Dalam kesempatan tersebut, Sri menceritakan jatuh bangun kondisi keuangan Indonesia selama pandemi Covid-19 yang sudah berlangsung hampir dua tahun ini. Ia bersyukur Indonesia merespons wabah tersebut dengan cara yang sistematis.

Seperti diketahui, ketika pandemi melanda Tanah Air pertama kali, Presiden Jokowi langsung mengeluarkan Perppu Nomor 1 Tahun 2020 yang kemudian disahkan oleh DPR menjadi Undang-Undang Nomor 2 Tahun 2020.

Dalam hal ini, UU tersebut menempatkan instrumen keuangan negara APBN menjadi instrumen yang berperan penting dalam menghadapi pandemi Covid-19. Salah satu terobosannya adalah membolehkan defisit di atas 3% dari PDB selama tiga tahun dalam situasi menghadapi pandemi dan dampak ekonomi sosial yang mengiringinya.

“Melalui UU ini kemudian diluncurkanlah selain ApBN di masa pandemi juga program PC-PEN. Kebijakan pemerintah yang sangat luar biasa ini tentu berimplikasi terhadap APBN karena Covid selain menyebabkan perekonomian mengalami kontraksi, tentu juga berakibat pada penerimaan negara yang menurun secara cukup tajam, di atas 15% di tahun lalu,” tutur Sri.

“Di sisi lain di bidang kesehatan untuk menjaga dan melindungi sosial dan memulihkan ekonomi meningkat sangat signifikan. Tahun 2020 kita kemudian mengalami defisit APBN 6,1%,” imbuh Menkeu.
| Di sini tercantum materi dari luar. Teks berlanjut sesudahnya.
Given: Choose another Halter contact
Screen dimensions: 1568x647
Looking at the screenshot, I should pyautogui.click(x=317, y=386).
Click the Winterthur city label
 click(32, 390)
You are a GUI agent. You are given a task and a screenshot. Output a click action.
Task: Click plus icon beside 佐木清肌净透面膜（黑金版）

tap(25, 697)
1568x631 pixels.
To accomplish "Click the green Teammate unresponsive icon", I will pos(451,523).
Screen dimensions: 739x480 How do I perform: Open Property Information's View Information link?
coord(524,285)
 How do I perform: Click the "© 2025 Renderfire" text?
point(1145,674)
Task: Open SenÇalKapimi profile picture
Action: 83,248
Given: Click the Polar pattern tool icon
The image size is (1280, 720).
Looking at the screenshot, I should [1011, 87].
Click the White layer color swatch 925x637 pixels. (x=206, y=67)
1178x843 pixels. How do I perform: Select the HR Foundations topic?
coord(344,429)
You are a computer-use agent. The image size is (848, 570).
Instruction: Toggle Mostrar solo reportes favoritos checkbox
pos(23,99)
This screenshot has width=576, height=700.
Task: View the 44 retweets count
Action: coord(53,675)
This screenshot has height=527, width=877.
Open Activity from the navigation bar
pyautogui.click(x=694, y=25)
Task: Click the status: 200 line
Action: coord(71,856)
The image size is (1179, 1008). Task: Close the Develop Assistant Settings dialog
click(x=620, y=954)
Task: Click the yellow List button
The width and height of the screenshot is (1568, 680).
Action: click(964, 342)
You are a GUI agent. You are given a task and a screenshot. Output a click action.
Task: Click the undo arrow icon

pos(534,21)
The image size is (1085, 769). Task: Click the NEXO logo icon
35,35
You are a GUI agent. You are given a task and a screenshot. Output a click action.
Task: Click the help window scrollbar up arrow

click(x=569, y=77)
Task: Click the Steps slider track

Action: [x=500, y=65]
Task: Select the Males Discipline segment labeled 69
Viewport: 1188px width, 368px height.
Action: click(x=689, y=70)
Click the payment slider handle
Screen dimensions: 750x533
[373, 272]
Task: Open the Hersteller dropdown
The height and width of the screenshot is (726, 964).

Kemudian, menginjak tahun baru 2021, sempat muncul secercah harapan bahwa Covid-19 akan segera lenyap. Hal tersebut diharapkan berjalan seiring dengan pemulihan ekonomi. Akan tetapi, kenyataan berkata lain. Covid-19 mutasi varian delta yang ganas menghantam RI lagi.

“Hal ini menyebabkan kita kembali harus melakukan penyesuaian-penyesuaian atau sering disebut refocusing di dalam APBN kita yang tujuannya adalah merespons suatu ancaman yang nyata di bidang kesehatan,” kata Sri.

Denagn demikian, pemerintah mau tak mau harus merogoh kocek untuk belanja alat kesehatan. Tak hanya untuk vaksin, tetapi juga alat-alat kesehatan lain untuk kepentingan 3T (testing, tracing, treatment). Selain itu, pemerintah juga harus membayar klaim pasien yang melonjak signifikan.

“Belajar dari Covid ini di mana ancaman dan shock atau dinamika itu bisa terjadi setiap saat yang bisa mempengaruhi ekonomi, sosial, dan keuangan, maka kita juga harus betul-betul harus menyiapkan instrumen APBN sebagai sumber pendanaan yang penting dan kebijakan fiscal yang harus mampu merespons tantangan yang sangat dinamis,” pesan Sri.

“Kadang-kadnag tidak terencana, namun akibatnya sangat besar dan fatal, seperti Covid-19 atau juga tantangan lain yang sangat nyata dan bisa berakibat sangat fatal seperti climate change,” tandas Sri.